Task brief: Give the data again exactly as written, without any of its pictures.
------ Material shown ------
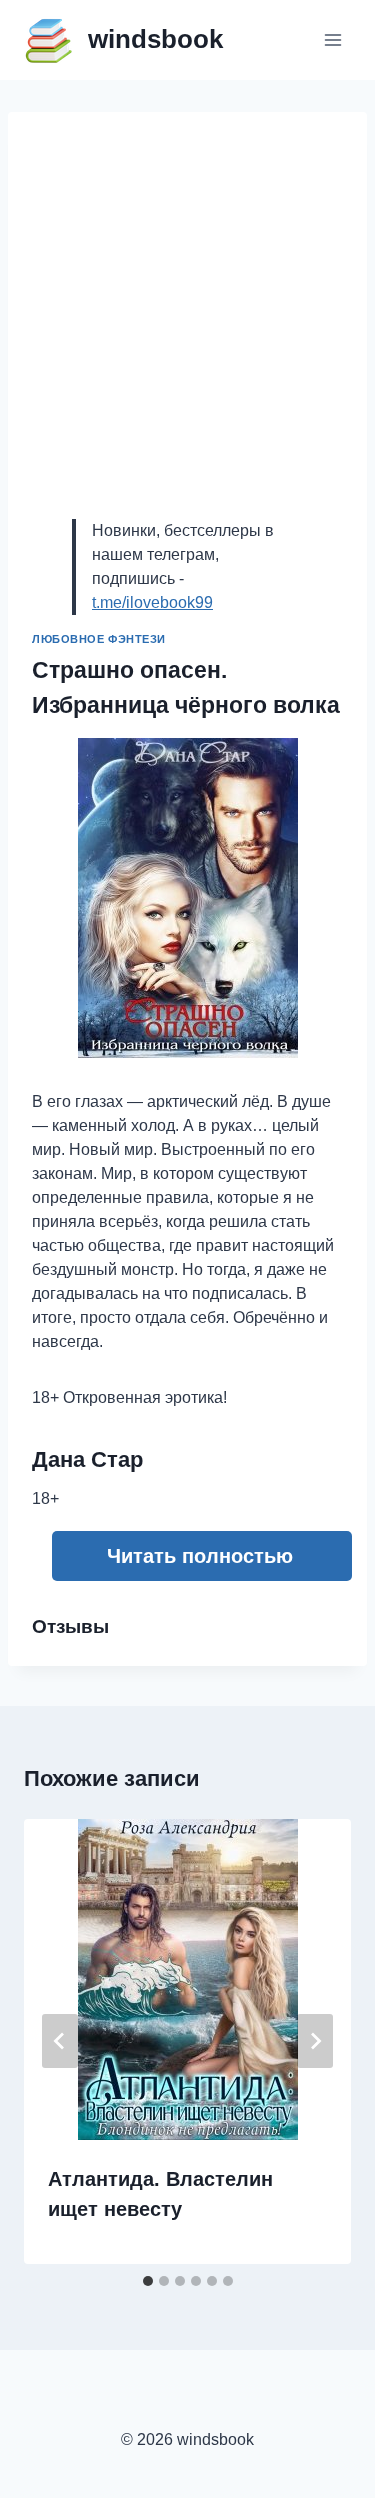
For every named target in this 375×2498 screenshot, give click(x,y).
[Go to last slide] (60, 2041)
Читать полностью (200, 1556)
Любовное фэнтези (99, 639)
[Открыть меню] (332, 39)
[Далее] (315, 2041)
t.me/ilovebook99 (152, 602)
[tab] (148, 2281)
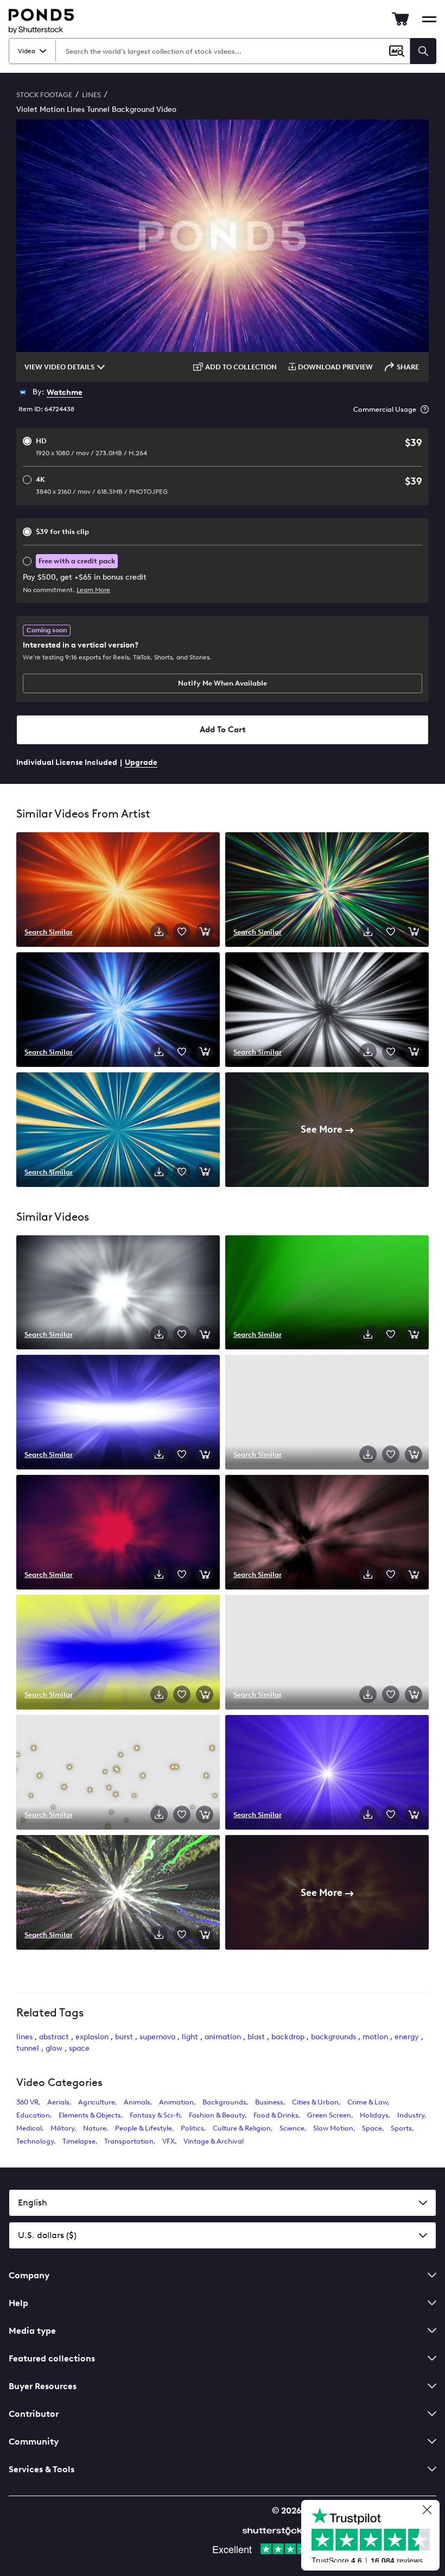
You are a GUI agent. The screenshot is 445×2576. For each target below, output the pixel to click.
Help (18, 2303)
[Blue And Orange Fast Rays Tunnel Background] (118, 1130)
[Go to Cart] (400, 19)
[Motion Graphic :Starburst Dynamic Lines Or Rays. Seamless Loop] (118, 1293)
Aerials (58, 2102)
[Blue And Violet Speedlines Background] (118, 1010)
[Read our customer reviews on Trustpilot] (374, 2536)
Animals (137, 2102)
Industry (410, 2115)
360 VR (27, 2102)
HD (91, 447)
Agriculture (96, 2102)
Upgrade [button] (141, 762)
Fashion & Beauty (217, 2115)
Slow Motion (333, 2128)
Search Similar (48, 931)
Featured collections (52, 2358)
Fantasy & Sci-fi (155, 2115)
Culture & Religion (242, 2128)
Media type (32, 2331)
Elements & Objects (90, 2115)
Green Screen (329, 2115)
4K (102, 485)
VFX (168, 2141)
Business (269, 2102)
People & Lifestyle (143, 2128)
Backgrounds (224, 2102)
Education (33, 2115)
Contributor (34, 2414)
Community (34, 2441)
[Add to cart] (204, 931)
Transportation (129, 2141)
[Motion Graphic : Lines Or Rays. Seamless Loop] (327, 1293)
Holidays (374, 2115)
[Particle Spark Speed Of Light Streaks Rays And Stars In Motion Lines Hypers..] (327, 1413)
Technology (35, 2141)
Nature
------
Output for this task:
For every named target in this 375×2498 screenshot, give click(x,y).
[Go to last slide] (60, 2041)
Читать полностью (200, 1556)
Любовное фэнтези (99, 639)
[Открыть меню] (332, 39)
[Далее] (315, 2041)
t.me/ilovebook99 (152, 602)
[tab] (148, 2281)
You are a GUI agent. The screenshot is 445×2576. For each target below, output the pixel to click.
Help (18, 2303)
[Blue And Orange Fast Rays Tunnel Background] (118, 1130)
[Go to Cart] (400, 19)
[Motion Graphic :Starburst Dynamic Lines Or Rays. Seamless Loop] (118, 1293)
Aerials (58, 2102)
[Blue And Violet Speedlines Background] (118, 1010)
[Read our customer reviews on Trustpilot] (374, 2536)
Animals (137, 2102)
Industry (410, 2115)
360 VR (27, 2102)
HD (91, 447)
Agriculture (96, 2102)
Upgrade [button] (141, 762)
Fashion & Beauty (217, 2115)
Slow Motion (333, 2128)
Search Similar (48, 931)
Featured collections (52, 2358)
Fantasy & Sci-fi (155, 2115)
Culture & Religion (242, 2128)
Media type (32, 2331)
Elements & Objects (90, 2115)
Green Screen (329, 2115)
4K (102, 485)
VFX (168, 2141)
Business (269, 2102)
People & Lifestyle (143, 2128)
Backgrounds (224, 2102)
Education (33, 2115)
Contributor (34, 2414)
Community (34, 2441)
[Add to cart] (204, 931)
Transportation (129, 2141)
[Motion Graphic : Lines Or Rays. Seamless Loop] (327, 1293)
Holidays (374, 2115)
[Particle Spark Speed Of Light Streaks Rays And Stars In Motion Lines Hypers..] (327, 1413)
Technology (35, 2141)
Nature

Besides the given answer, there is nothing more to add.